Il falco pescatore (Pandion haliaetus) transita lungo entrambe le coste durante le migrazioni primaverile e autunnale, sostandosi temporaneamente nei laghi e nei fiumi ricchi di pesce. La popolazione nidificante italiana è limitata a poche coppie in Toscana e Sardegna.

Specie nidificanti estive

Numerose specie trascorrono i mesi riproduttivi in Italia per poi tornare in Africa subsahariana in autunno. Tra queste il rondone (Apus apus), che nidifica nei centri storici italiani da aprile a luglio prima di intraprendere la migrazione verso le savane africane. La rondine (Hirundo rustica) è invece legata agli ambienti agricoli aperti, dove caccia insetti a bassa quota.

Il gruccione (Merops apiaster), con il suo piumaggio dai colori vivaci, nidifica in colonie lungo le scarpate terrose dell'Italia centro-meridionale e nelle isole, arrivando da aprile e ripartendo verso l'Africa tropicale in agosto-settembre. Il cuculo (Cuculus canorus), parassita nidificante per eccellenza, frequenta boschi aperti e aree arbustive da aprile a luglio.

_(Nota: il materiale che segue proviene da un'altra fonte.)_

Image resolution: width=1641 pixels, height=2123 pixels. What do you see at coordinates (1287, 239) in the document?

Svernanti: le specie che passano l'inverno in Italia

Durante i mesi invernali l'Italia accoglie contingenti significativi di specie provenienti dall'Europa settentrionale e centro-orientale. La pavoncella (Vanellus vanellus) forma grandi stormi nelle pianure agricole del Nord durante l'inverno, dove si alimenta di invertebrati nel suolo. Il tordo bottaccio (Turdus philomelos) e il tordo sassello (Turdus iliacus) frequentano boschi e macchie nei mesi freddi.

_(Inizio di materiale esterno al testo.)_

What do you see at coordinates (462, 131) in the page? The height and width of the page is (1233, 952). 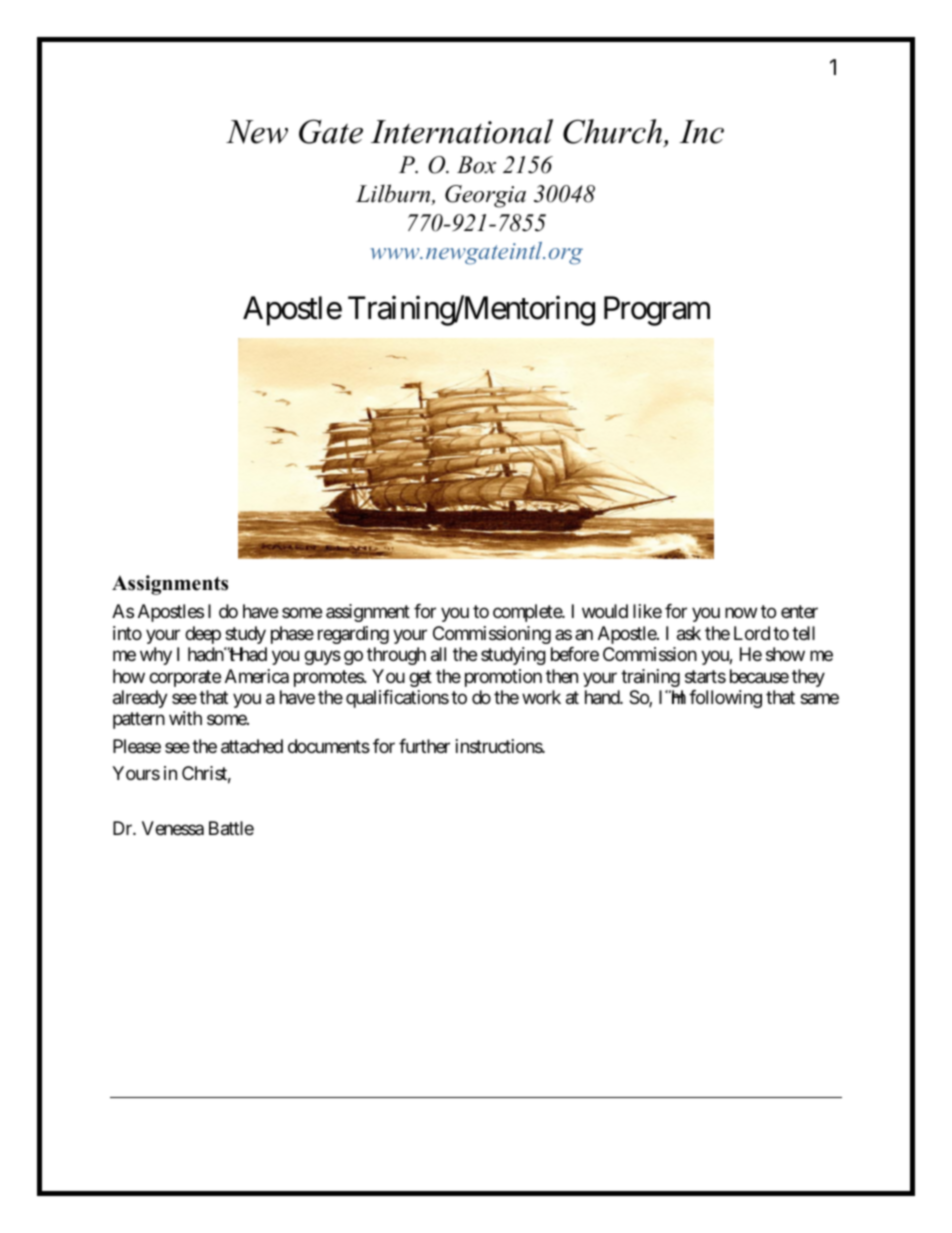 I see `International` at bounding box center [462, 131].
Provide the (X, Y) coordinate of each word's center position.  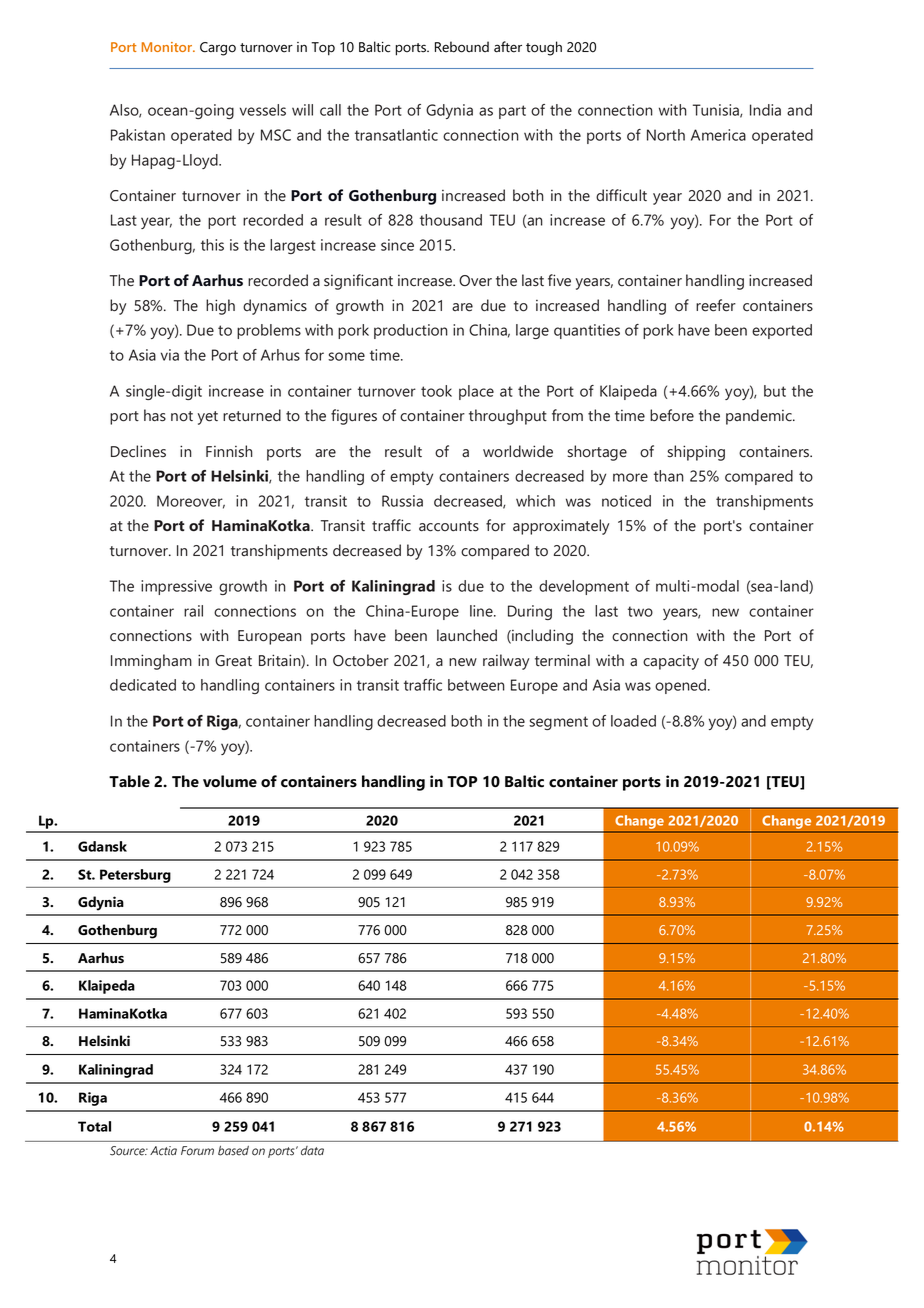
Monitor (168, 47)
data (312, 1151)
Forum (197, 1151)
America (718, 135)
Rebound (462, 47)
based (233, 1151)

Tra gli anatidi svernanti, il germano reale (Anas platyrhynchos) è presente in grandi numeri nelle zone umide, affiancato da moretta (Aythya fuligula), moriglione (Aythya ferina) e alzavola (Anas crecca). Il cormorano (Phalacrocorax carbo) forma grandi dormitori sugli alberi lungo i laghi e i fiumi, soprattutto nella Pianura Padana.

Principali specie ornitiche italiane per categoria

Nome italiano Nome scientifico Categoria Habitat principale
Cicogna bianca
Ciconia ciconia
Ciconia ciconia Migratrice Pianure, zone umide
Falco pellegrino
Falco peregrinus
Falco peregrinus Stanziale / Nidificante Pareti rocciose, edifici
Airone cenerino
Ardea cinerea
Ardea cinerea Stanziale / Svernante Zone umide, fiumi
Pavoncella
Vanellus vanellus
Vanellus vanellus Svernante / Nidificante Pianure agricole
Gruccione
Merops apiaster
Merops apiaster Estivante / Nidificante Scarpate terrose, campagna
Gru
Grus grus
Grus grus Migratrice / Svernante Pianure, pascoli aperti
Albanella reale
Circus cyaneus
Circus cyaneus Svernante Pianure, zone umide aperte

La migrazione autunnale e i siti di concentrazione

Tra settembre e novembre si registrano i movimenti autunnali più consistenti. Lo Stretto di Messina è uno dei punti di osservazione più studiati in Italia: ogni anno vi transitano migliaia di rapaci, tra cui nibbi, falchi pecchiaioli (Pernis apivorus) e falchi di palude (Circus aeruginosus). Sulle isole tirreniche — Capri, Ponza, Ustica — si concentrano passeracei migratori in transito notturno, spesso in numero elevato nelle giornate di vento contrario.

In primavera la rotta si inverte, con flussi migratori più diffusi e distribuiti sull'intero territorio. Il passo primaverile è generalmente più rapido e concentrato rispetto a quello autunnale, in quanto le specie sono orientate a raggiungere i territori di nidificazione nel minor tempo possibile.

Dati di riferimento: LIPU — Checklist degli uccelli italiani (2023); ISPRA — Rapporto sullo stato dell'ambiente; BirdLife International — Birds in Europe 3 (2021).

Tendenze delle popolazioni e fattori di pressione

Secondo i dati del Progetto MITO 2000, tra il 2000 e il 2020 le popolazioni di uccelli comuni nidificanti in Italia hanno subito una contrazione media del 13%. Le specie legate agli ambienti agricoli hanno registrato i declini più marcati, con perdite superiori al 30% per alcune specie di allodola (Alauda arvensis) e ortolano (Emberiza hortulana). Per contro, alcune specie legate agli ambienti urbani e forestali mostrano andamenti stabili o in leggero incremento.

I principali fattori di pressione identificati includono l'intensificazione agricola con riduzione degli elementi lineari del paesaggio (siepi, filari, scoline), la perdita di zone umide, la diffusione di specie esotiche invasive e, in misura crescente, l'impatto dei cambiamenti climatici sui tempi della migrazione e della riproduzione.